Wales

'£5m needed' to upgrade Wales' substandard state bridges

Weak bridge Image copyright Geograph/ Andrew Hill

Almost 40 state-managed bridges in Wales need a total of £5m spent on them to be brought up to current standards, the Welsh Government has said.

Of the 1,263 bridges, 39 do not comply with regulations but the government has "reassured" drivers they are all safe.

The Institution for Civil Engineers in Wales says the Genoa bridge collapse, which killed 43, must be a "call to action" on infrastructure investment.

General bridge inspections happen every two years, says the government.

An RAC Foundation report in January said 361 local council-maintained bridges in Wales - out of 6,694 - were "substandard" and would cost £98m to bring them into a "good, if not perfect condition".

No bridges in Wales are of a similar design to the Morandi Bridge in Genoa but the government says hundreds are from the same era and made from concrete and steel which may be vulnerable to corrosion.

"It's a very difficult decision that politicians have to make," said Keith Jones, Institution of Civil Engineers Wales Cymru director.

"Do you prioritise a crumbling school, a library roof, social services or do you carry out more maintenance on bridges?

"But this bridge collapse that we've seen tragically in Genoa, I think we should take as a call to action to make sure that the whole of the travelling public is aware that we need to invest in the very infrastructure on which our lives demand."

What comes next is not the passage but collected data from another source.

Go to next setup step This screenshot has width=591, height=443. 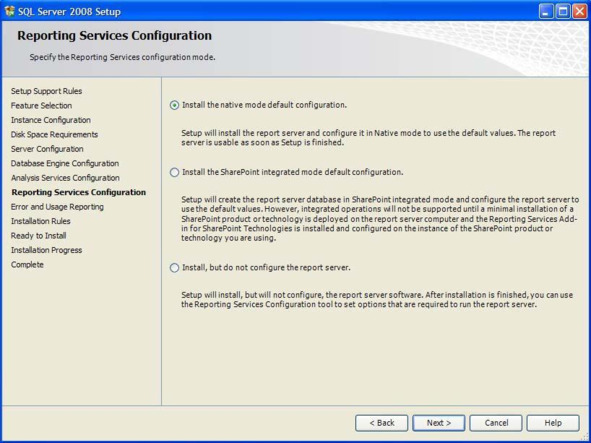pyautogui.click(x=439, y=423)
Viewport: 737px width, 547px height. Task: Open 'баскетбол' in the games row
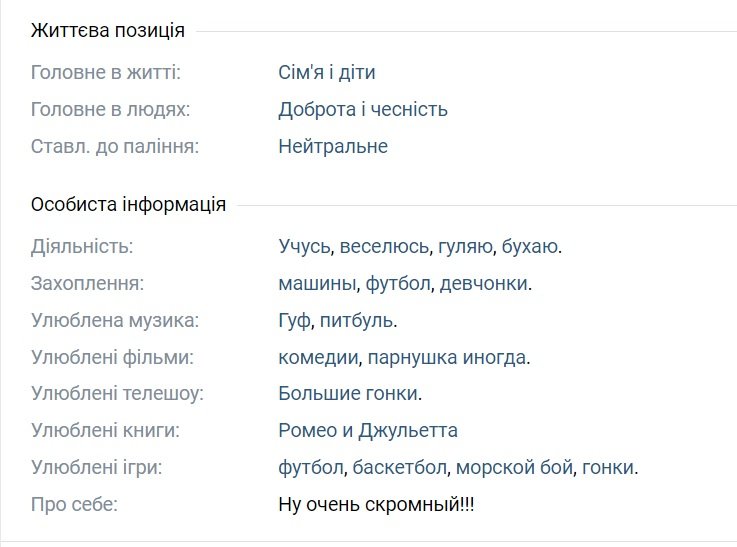click(x=400, y=468)
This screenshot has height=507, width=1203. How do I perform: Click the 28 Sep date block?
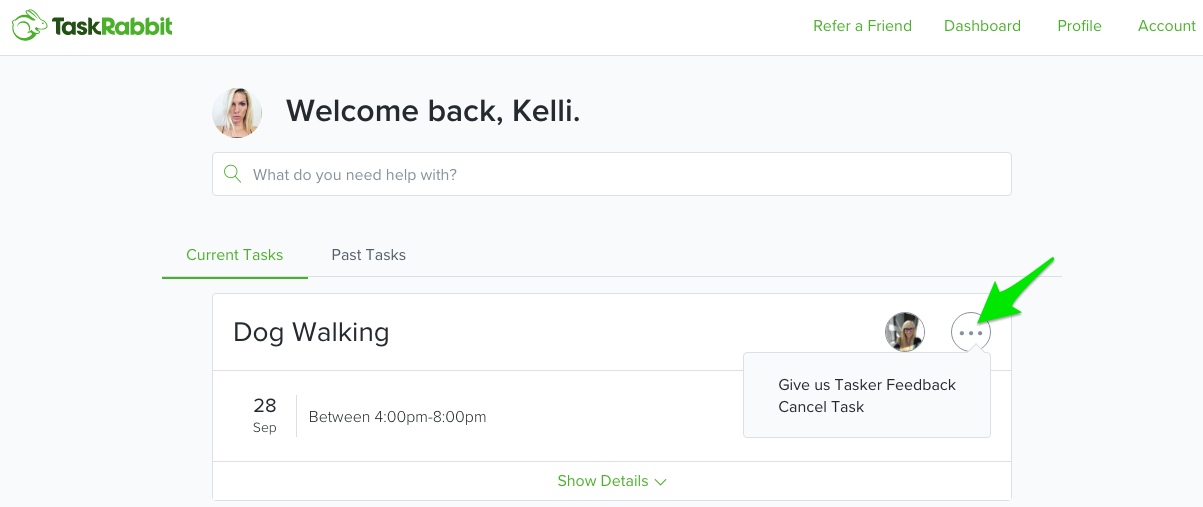(x=264, y=415)
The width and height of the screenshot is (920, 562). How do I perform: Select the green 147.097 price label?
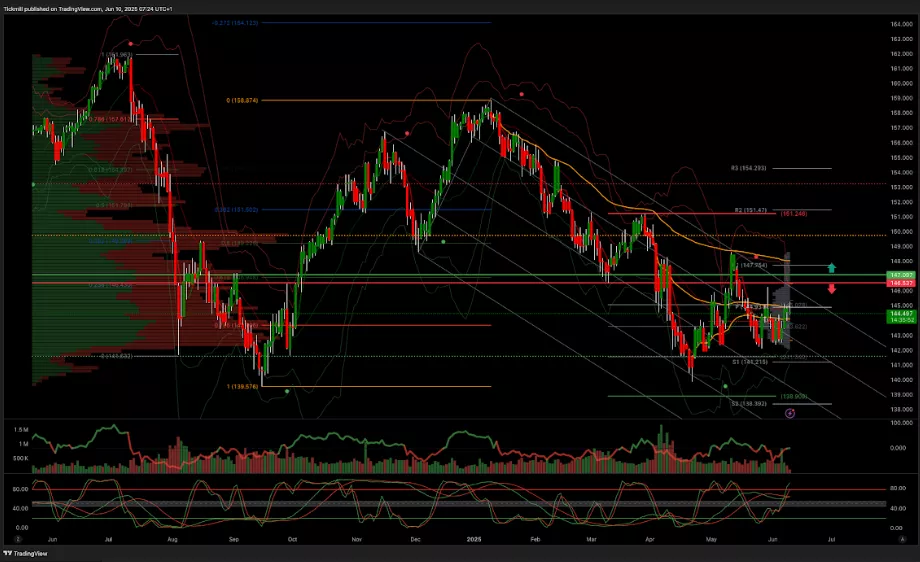click(x=902, y=274)
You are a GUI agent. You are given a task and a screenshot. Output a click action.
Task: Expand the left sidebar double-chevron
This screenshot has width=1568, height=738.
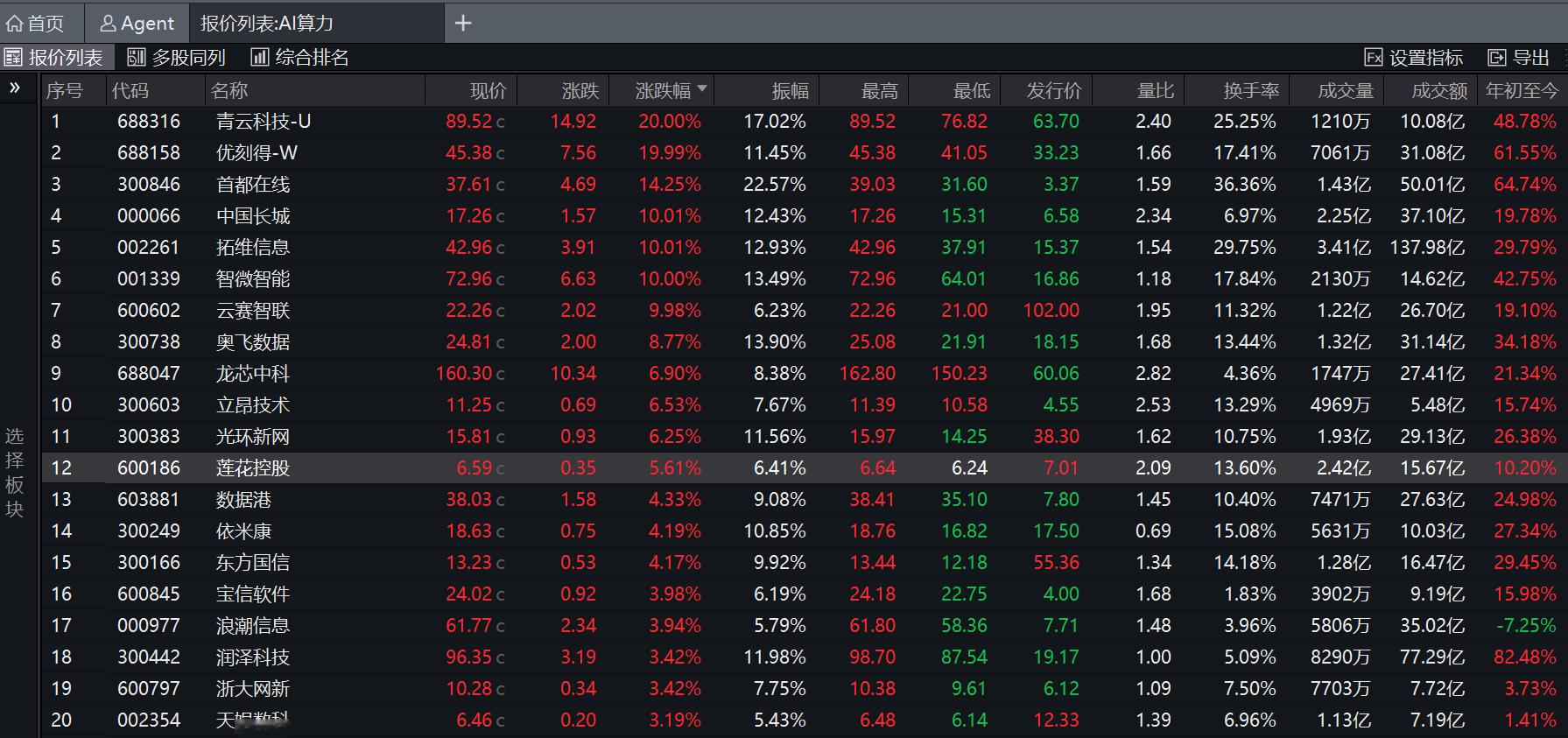pyautogui.click(x=15, y=88)
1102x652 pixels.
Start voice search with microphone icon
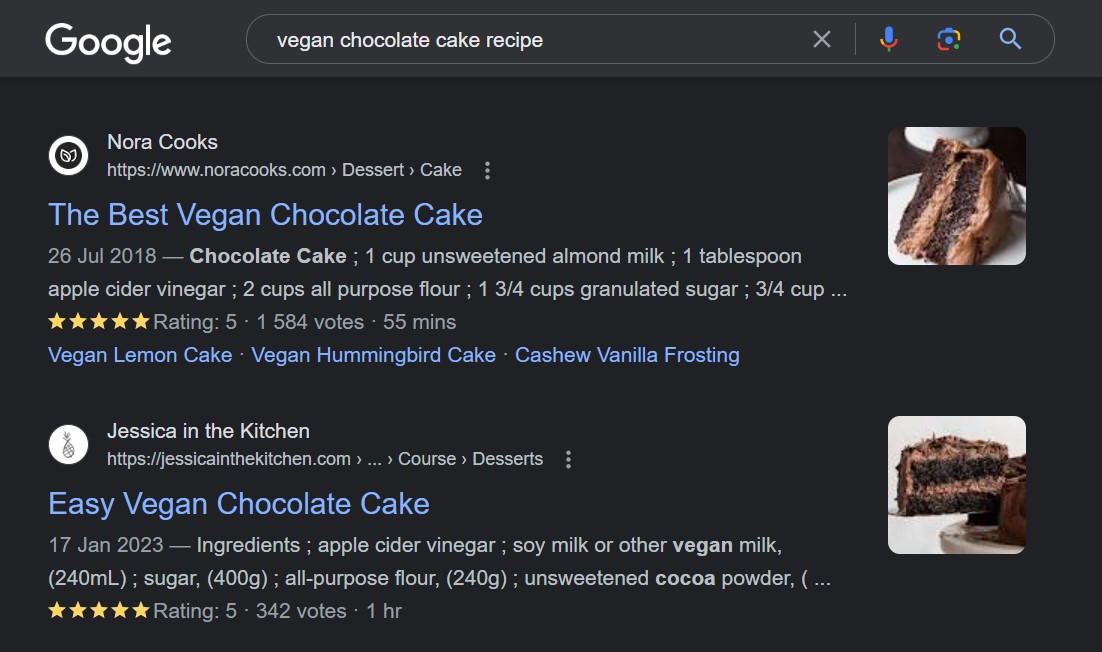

Substandard bridges can still be used by traffic but may have weight or speed restrictions in place to ensure safety.

The Welsh Government say they will be represented at the UK Bridges Board where "the Morandi Bridge collapse will be discussed" and "further action will be taken accordingly".

"Welsh Government will seek to learn lessons from Genoa when the causes are known," said a spokesperson.

"Welsh Government has a rigorous inspection regime for all of its structures - taking into account design, age and the likely maintenance needs.

"General inspections are undertaken every two years with more detailed principal inspections typically every six years, which involve close inspection of all parts of a structure. We can reassure drivers and other road users that safety is and always will be our top priority."

The Welsh Local Government Association, the body which represents Wales' 22 councils, said while the catastrophic failure of bridges is rare, local authorities would be following the investigation in Genoa in case there are "lessons to be learned".

A spokesman added: "Local authorities in Wales have processes in place, including inspection regimes, for managing their bridges.

"Not all bridges need to carry '44 tonne' vehicles. The use of appropriate weight restrictions is a normal part of managing the bridge stock for local authorities."